What is Eicosanoid Metabolism?
Eicosanoid metabolism encompasses all biochemical processes involved in the synthesis, conversion, and degradation of eicosanoids. Eicosanoids are short-lived, lipid-based signalling molecules derived from polyunsaturated fatty acids (PUFAs) containing 20 carbon atoms – hence the name (from the Greek “eikosi” meaning twenty). The principal precursor fatty acids are arachidonic acid (derived from omega-6 fatty acids), eicosapentaenoic acid (EPA), and dihomo-gamma-linolenic acid (DGLA). Unlike classical hormones, eicosanoids act locally within tissues and cells rather than being transported through the bloodstream.
Major Groups of Eicosanoids
Eicosanoid metabolism generates four main classes of bioactive compounds:
- Prostaglandins: Regulate inflammation, pain sensation, fever, and smooth muscle contraction (e.g., in the uterus and blood vessels).
- Thromboxanes: Primarily promote platelet aggregation and vasoconstriction; thromboxane A2 plays a central role in blood clotting.
- Leukotrienes: Mainly involved in allergic and inflammatory reactions, especially in the lungs (asthma) and the immune system.
- Lipoxins: Exert anti-inflammatory effects and contribute to the resolution of inflammatory responses.
Biochemical Pathways
Eicosanoid metabolism proceeds primarily through three major enzymatic pathways:
Cyclooxygenase Pathway (COX Pathway)
The enzyme cyclooxygenase (COX), also known as prostaglandin endoperoxide synthase, converts arachidonic acid into prostaglandins and thromboxanes. Two isoforms exist: COX-1 (constitutive, always present) and COX-2 (inducible, upregulated during inflammation). Non-steroidal anti-inflammatory drugs (NSAIDs) such as aspirin and ibuprofen target these enzymes specifically.

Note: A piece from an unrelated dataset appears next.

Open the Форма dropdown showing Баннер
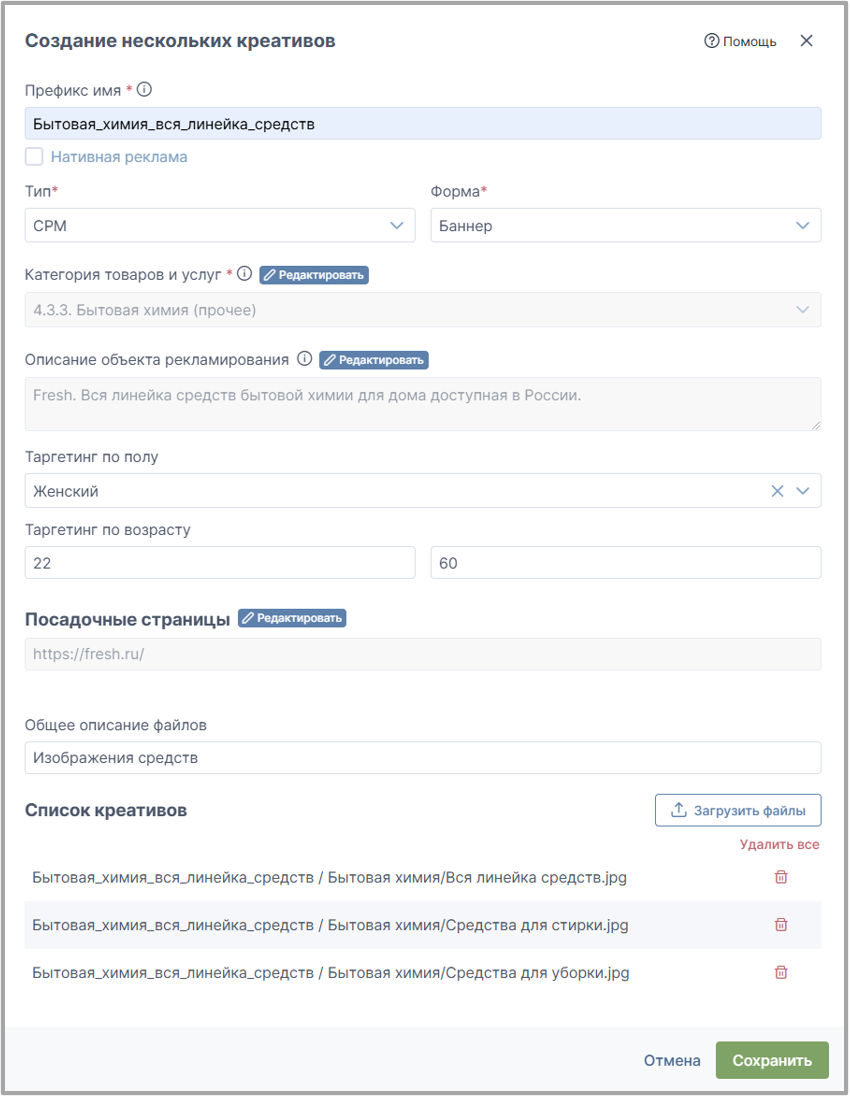The height and width of the screenshot is (1096, 850). coord(626,226)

Lipoxygenase Pathway (LOX Pathway)
Lipoxygenases (LOX) catalyse the conversion of arachidonic acid into leukotrienes and lipoxins. This pathway is particularly active in immune cells such as mast cells, basophils, and eosinophils and plays a key role in allergic reactions and asthma.
Cytochrome P450 Pathway
Cytochrome P450 enzymes convert arachidonic acid into epoxyeicosatrienoic acids (EETs) and hydroxyeicosatetraenoic acids (HETEs), which regulate blood pressure, renal function, and vascular tone, among other processes.

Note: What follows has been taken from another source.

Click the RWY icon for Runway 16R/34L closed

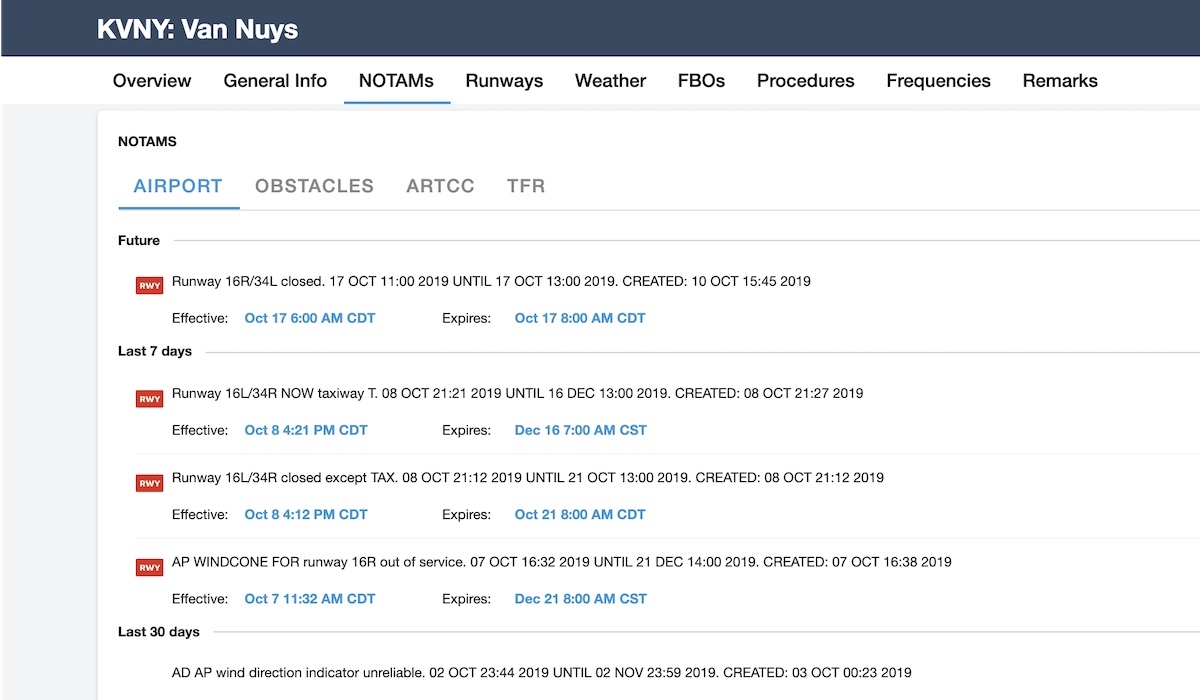tap(149, 285)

Role in Inflammation and the Immune System
Eicosanoids are central mediators of the inflammatory response. While prostaglandins and leukotrienes derived from arachidonic acid (omega-6) generally promote inflammation, EPA and DHA (omega-3 fatty acids) give rise to predominantly anti-inflammatory eicosanoids such as resolvins and protectins. The balance between omega-6 and omega-3 fatty acids in the diet therefore has a significant influence on whether pro-inflammatory or anti-inflammatory eicosanoids predominate.
Clinical Relevance
Disruptions in eicosanoid metabolism are implicated in numerous diseases:
- Bronchial asthma: Overproduction of leukotrienes leads to bronchospasm and mucosal swelling.
- Rheumatoid arthritis and other inflammatory conditions: Elevated prostaglandin E2 levels amplify pain and inflammation.

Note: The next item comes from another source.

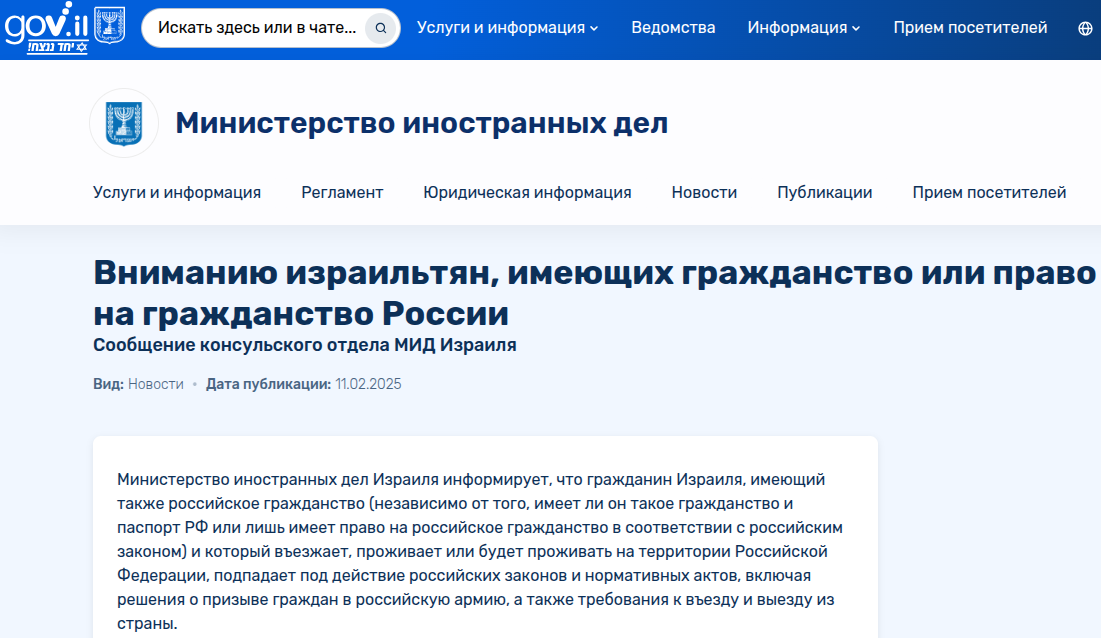Expand "Услуги и информация" dropdown in blue header
1101x638 pixels.
(507, 28)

- Cardiovascular diseases: An imbalance between thromboxane A2 (vasoconstrictive, pro-thrombotic) and prostacyclin PGI2 (vasodilatory, anti-thrombotic) increases the risk of thrombosis.
- Allergies and atopic diseases: Leukotrienes trigger typical allergic symptoms.
- Cancer: COX-2 overexpression promotes tumour growth and metastasis in various cancer types.
Therapeutic Approaches
Many important medications specifically target eicosanoid metabolism:
- NSAIDs (e.g., ibuprofen, diclofenac, aspirin): Inhibit COX-1 and/or COX-2, reducing prostaglandin synthesis to achieve analgesic, antipyretic, and anti-inflammatory effects.
- COX-2 inhibitors (coxibs, e.g., celecoxib): Selective inhibition of COX-2 with a lower risk of gastrointestinal side effects compared to conventional NSAIDs.
- Leukotriene receptor antagonists (e.g., montelukast): Block leukotriene receptors and are used in the management of asthma and allergic rhinitis.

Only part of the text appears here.